AIM -
Reproduce the material below word for word, omitting the pictures.
** START OF RECORDS FOR THIS TASK **
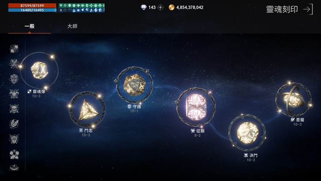Click the gold coin balance display
The width and height of the screenshot is (321, 181).
pos(186,7)
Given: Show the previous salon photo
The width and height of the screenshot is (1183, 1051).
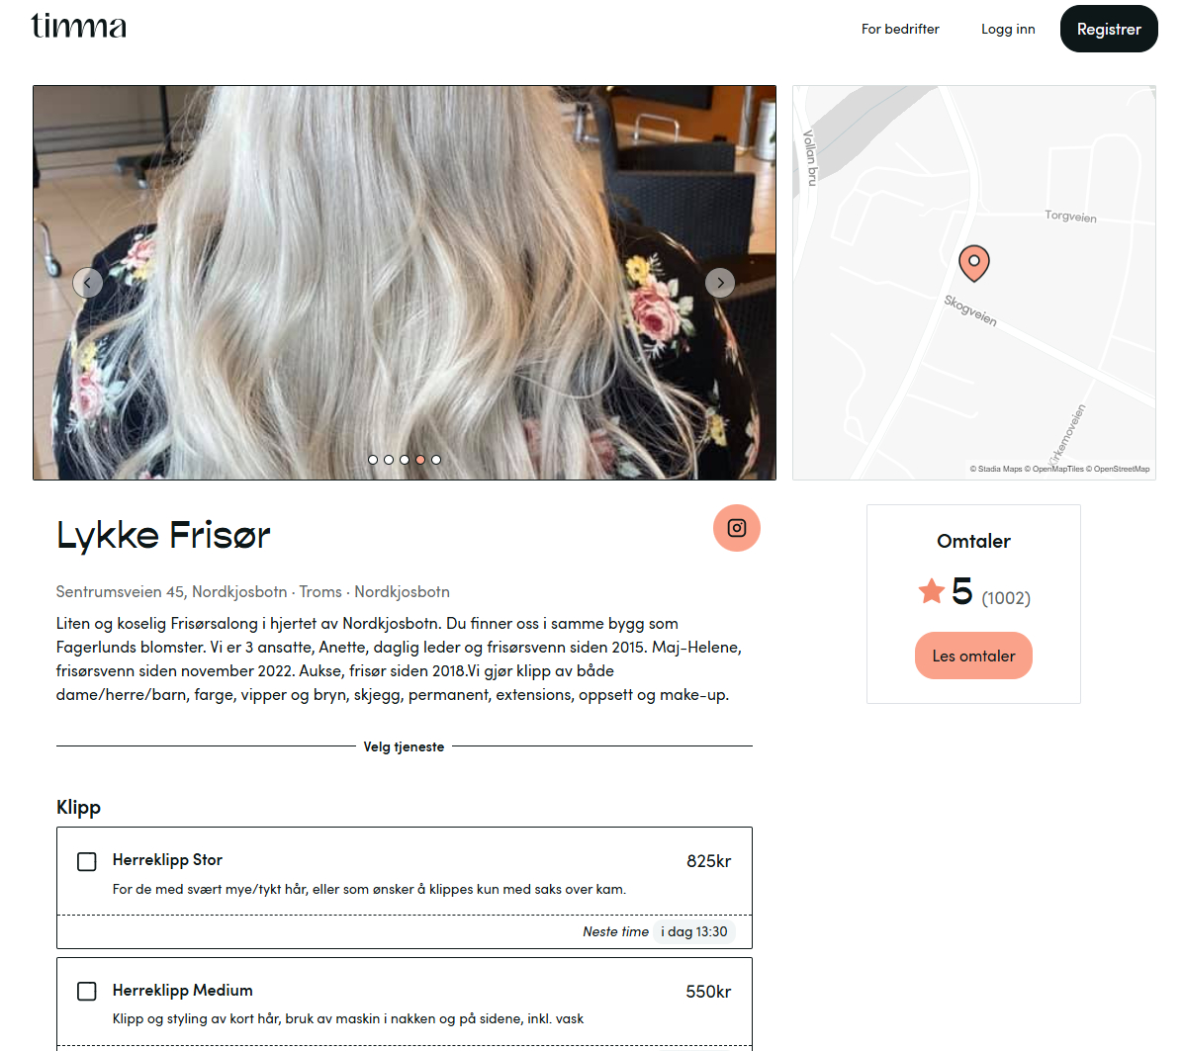Looking at the screenshot, I should [x=87, y=283].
** END OF RECORDS FOR THIS TASK **
TASK OUTPUT -
Click the gold coin balance display
The width and height of the screenshot is (321, 181).
pos(186,7)
Given: Show the previous salon photo
The width and height of the screenshot is (1183, 1051).
Looking at the screenshot, I should [x=87, y=283].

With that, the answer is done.